How was it that Mace’s harsh, uneducated words could, in the space of moments, rip open his garment of decades of stubborn brooding? No, it could not be… an ignorant, suicidal girl could not know better than Madrigo…

He became aware that, unknown to himself, he had taken his colonnader cards from his pocket and was sifting them idly through his hands. He glanced down, faced with the appalling new impression that these superb, numinous symbols were after all pure invention… Then Mace snatched them from him and flung them away. He saw them go fluttering over the cyan grass of the hilltop.

Next, she swiftly unfastened her shift and let it fall from her body, revealing her nakedness. He saw from the exalted, ecstatic look in her eye that she was switching on her bone functions one by one. She leaned close to him, her hands resting on his shoulders, the aroma of her rising from her body, her plump, firm breasts, nipples erect, filling his vision.

‘Forget it all, Joachim,’ she hissed. ‘Remember you are a boneman. Come on! Switch on your bones! Feel them glowing within you!’

He sat motionless, not responding. She placed her cheek against his. ‘Philosophy isn’t real. But what bones give you, that’s real. Ever since it happened, you haven’t allowed yourself anything good, Joachim. That’s the trouble. You must learn to enjoy. That’s the only way to wipe out the past.’

Boaz, his picture of himself and the world, were all adrift. At present he had no sexual feeling. But to Mace’s cajoling he answered at last by dredging from his memory the all-but-forgotten controlling syllables.

It was like remembering flavours lost in the past. Felicity came on: for the first time in many years he knew the joy of emotion and sensation linked together, of delight at the sight of his surroundings, at sounds and smells, at the sigh of air on his skin. Adjusted rheobase came on, and everything he perceived became sharper and more vivid than an unboned man would have thought possible. Adjusted chronaxy slowed his time sense. Mace, as she edged closer to him, was performing a vast balletic dance in which every slight movement, every pore of her skin, took part.

At her urging whisper, the sex function came on.

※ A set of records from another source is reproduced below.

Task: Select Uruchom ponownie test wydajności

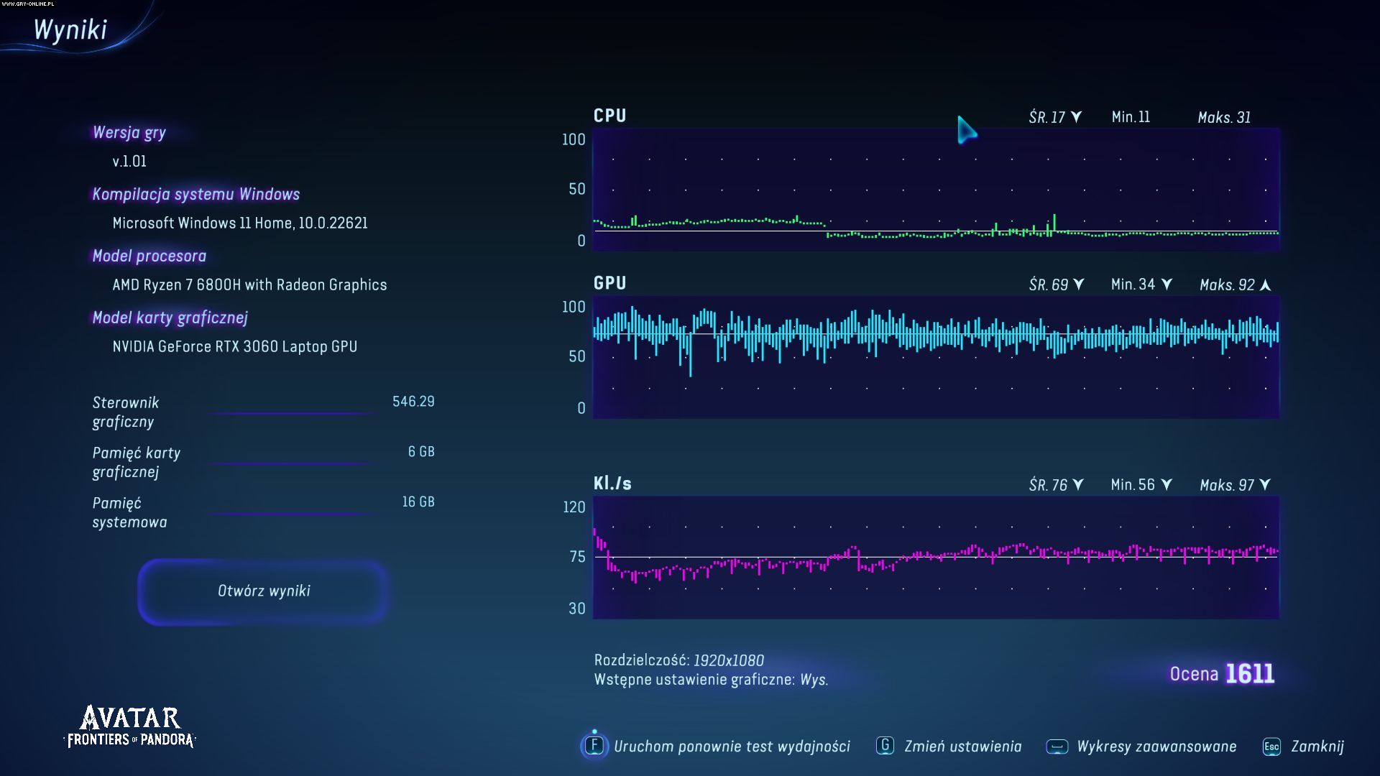Action: [x=731, y=747]
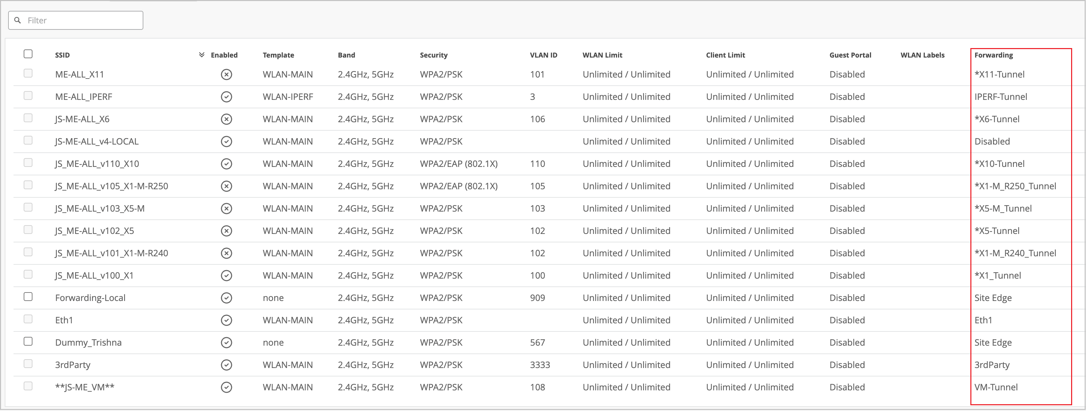Click the search magnifier icon in Filter
This screenshot has width=1086, height=411.
coord(18,20)
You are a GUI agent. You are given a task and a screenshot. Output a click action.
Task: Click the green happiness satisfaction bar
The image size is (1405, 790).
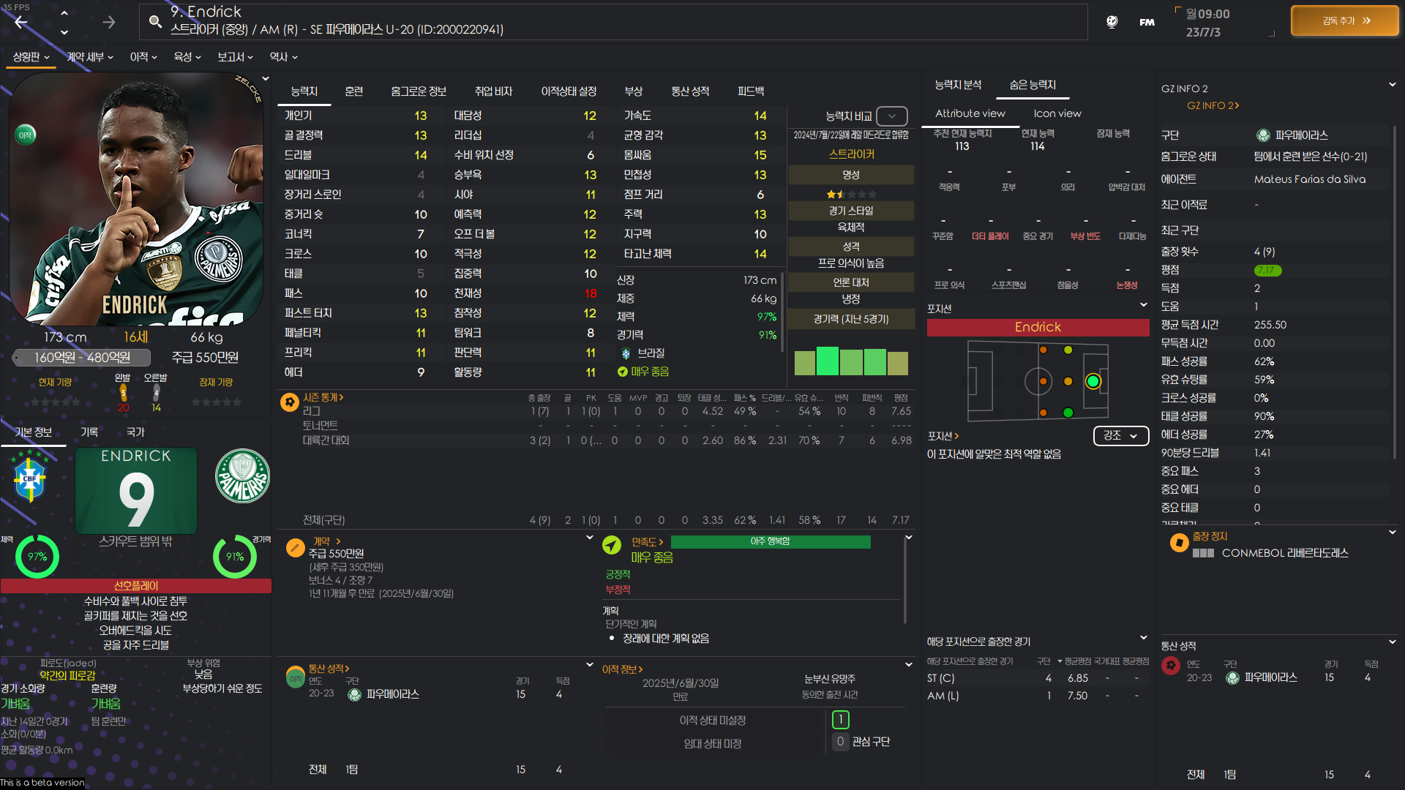pos(770,541)
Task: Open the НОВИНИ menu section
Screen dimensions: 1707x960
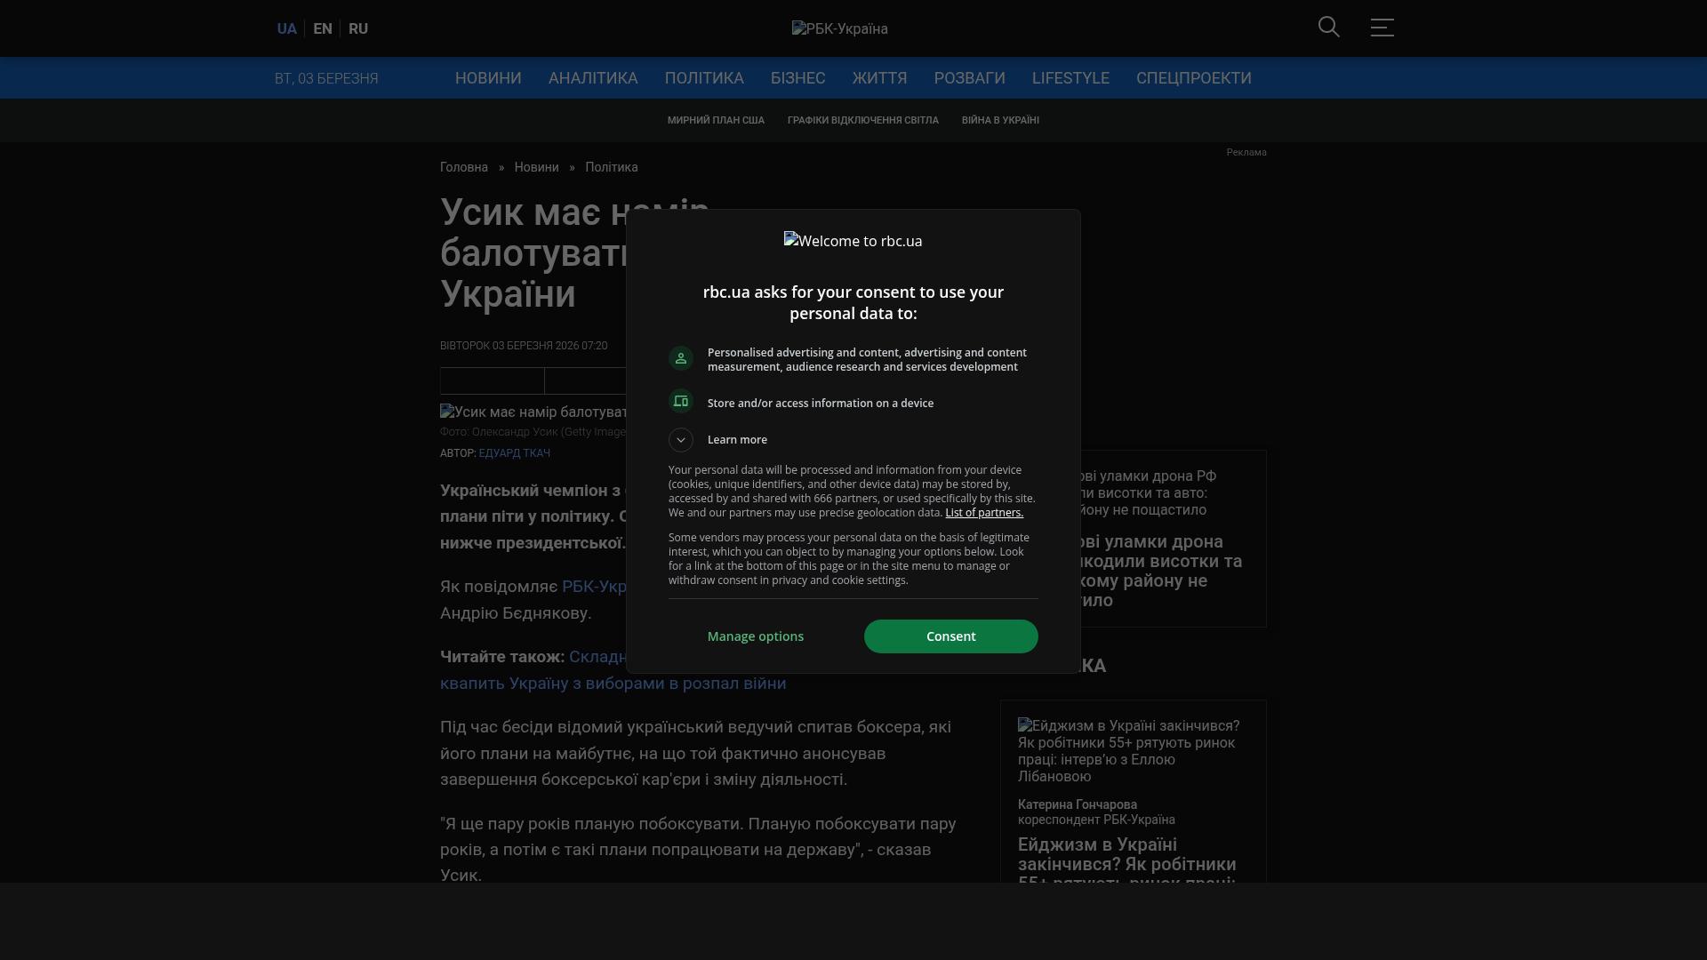Action: (x=488, y=78)
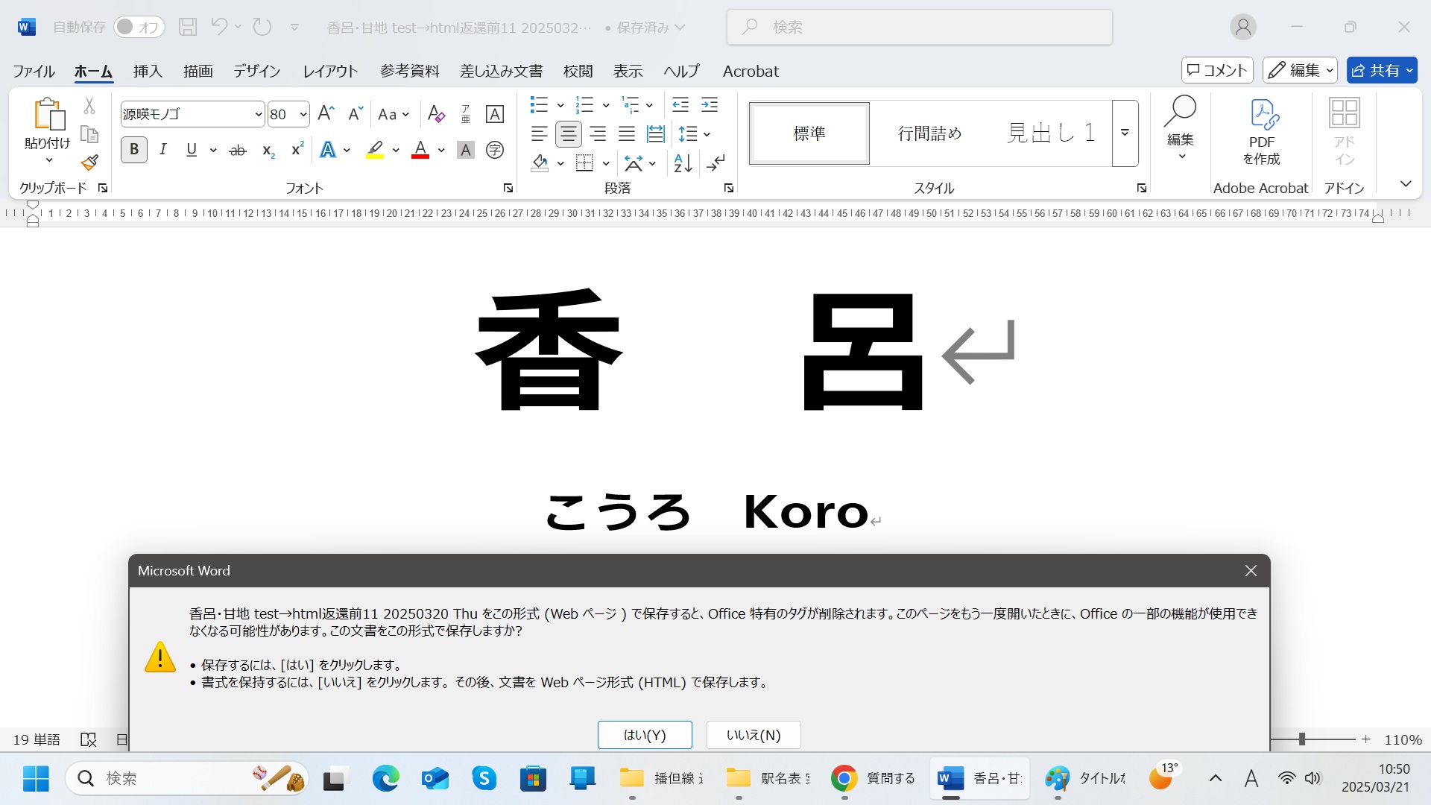Toggle strikethrough formatting
The height and width of the screenshot is (805, 1431).
pyautogui.click(x=237, y=149)
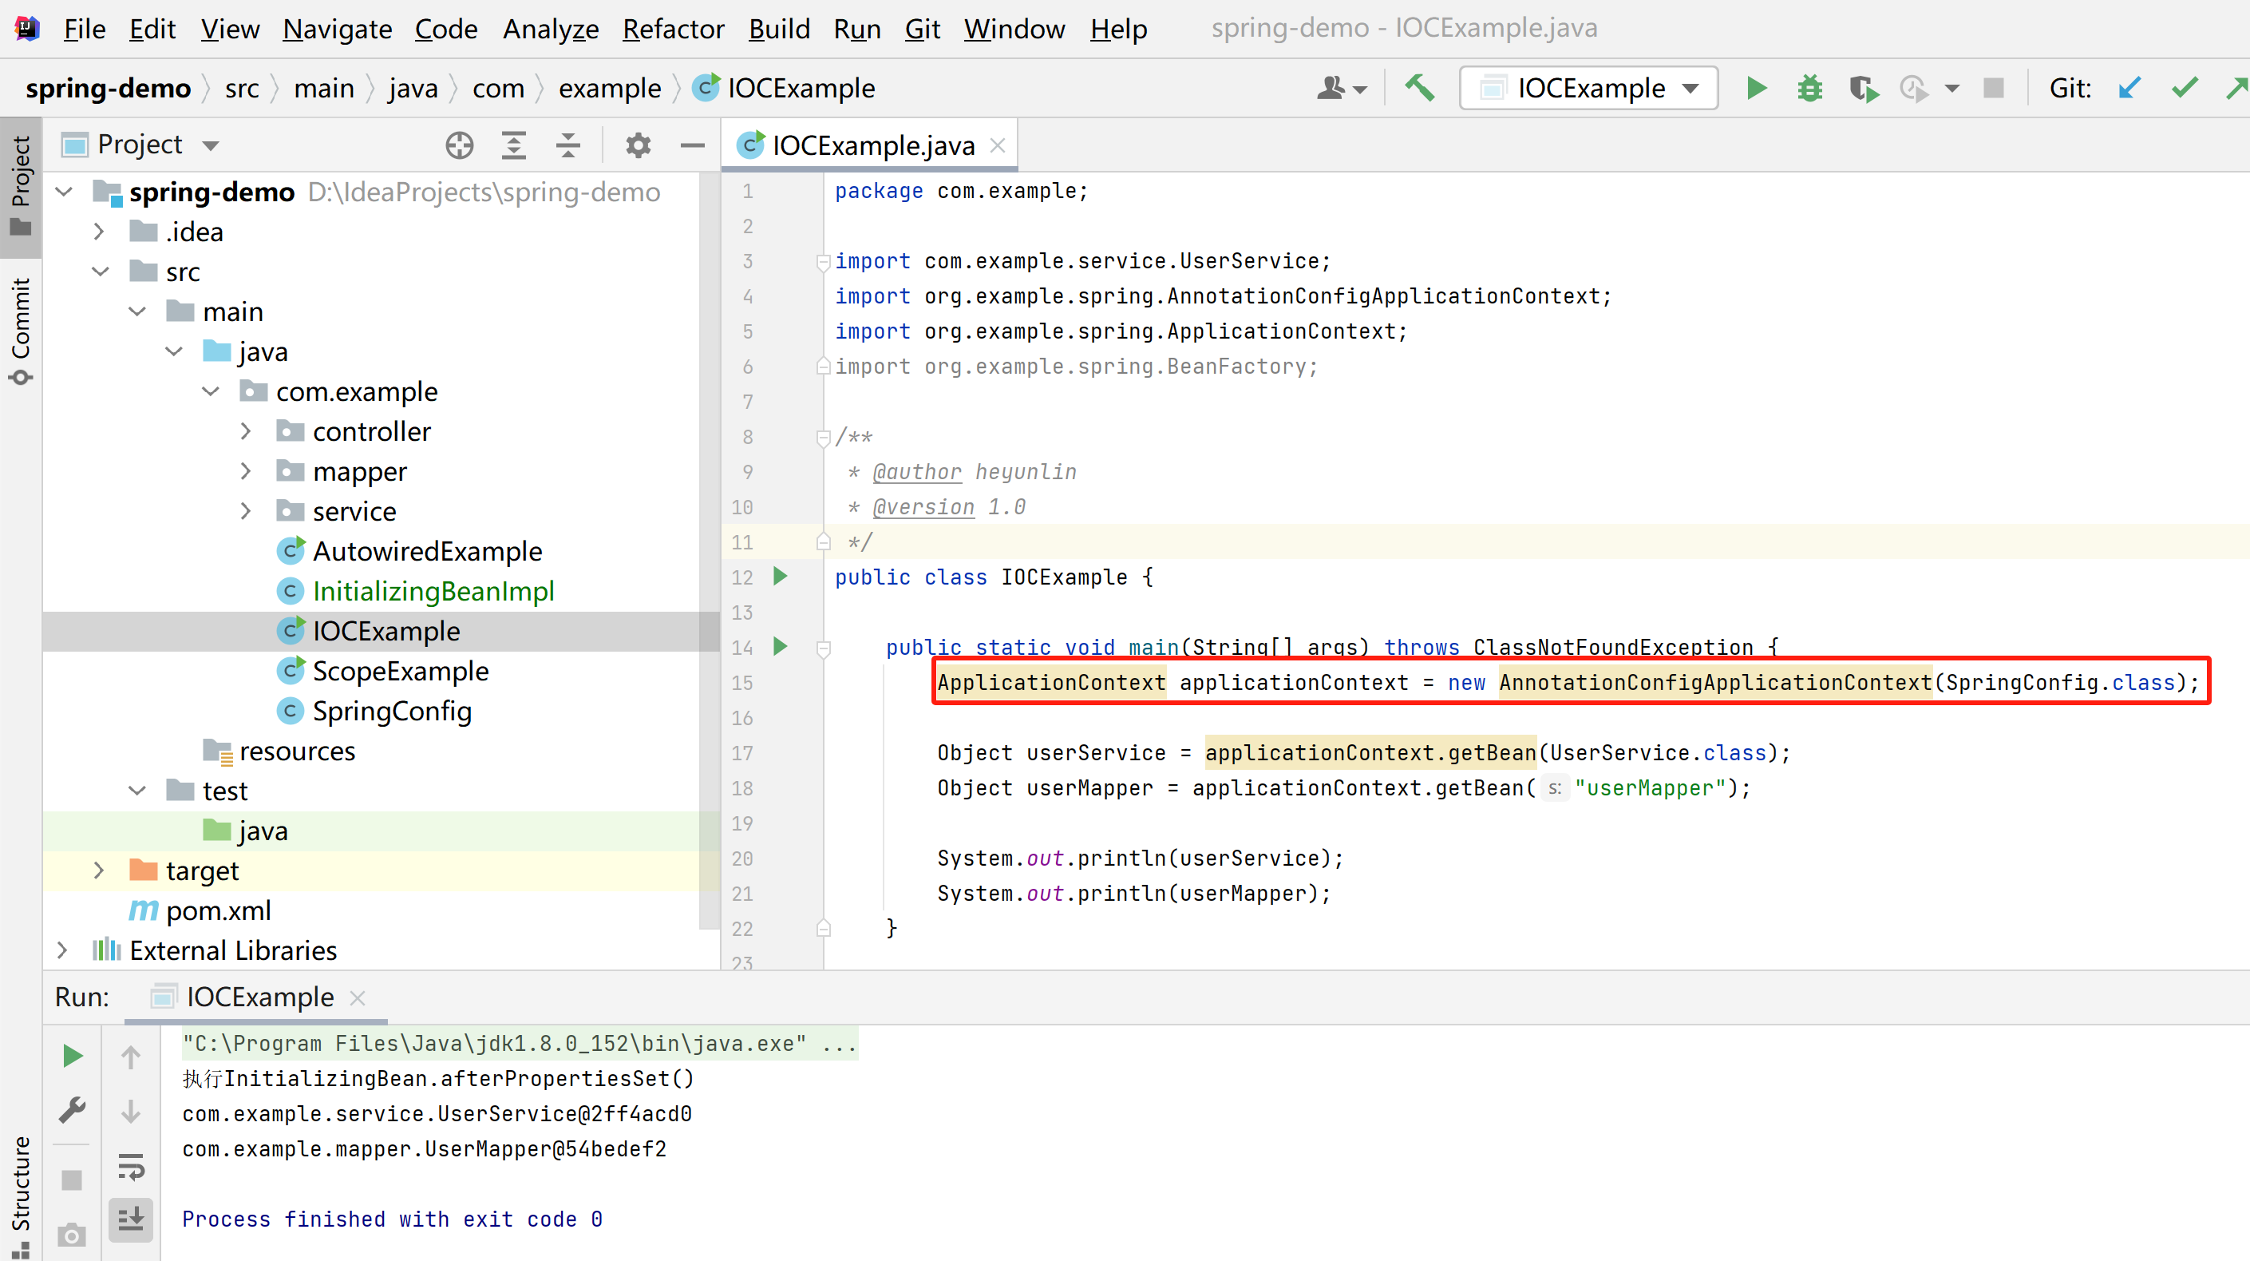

She was helping him out of the modsuit, out of the sheathlike undergarment. ‘Higher,’ she moaned. ‘Take it all the way. You can stand it.’

Her hands ran over his ravaged skin. He obeyed her, pushing all the settings higher and higher, to maximum, until his mind dizzied with the assault of impressions and sensations, and the aid of the ship was necessary to maintain his sanity.

Oh, it was madness! It was a seething cauldron of desire, a world of endless eroticism, a delirium of delight that snatched away his identity and put in place of it – pleasure! Infinite excitement! She grappled with him until they scarcely knew which was which, and in a dazzling flashing fog of arousal he felt his ship, visible on the level ground to one side of the town, gearing itself up, getting ready to raise his phallus – which he would not have been able to do without its help, although it had never been called upon to accomplish this for him before.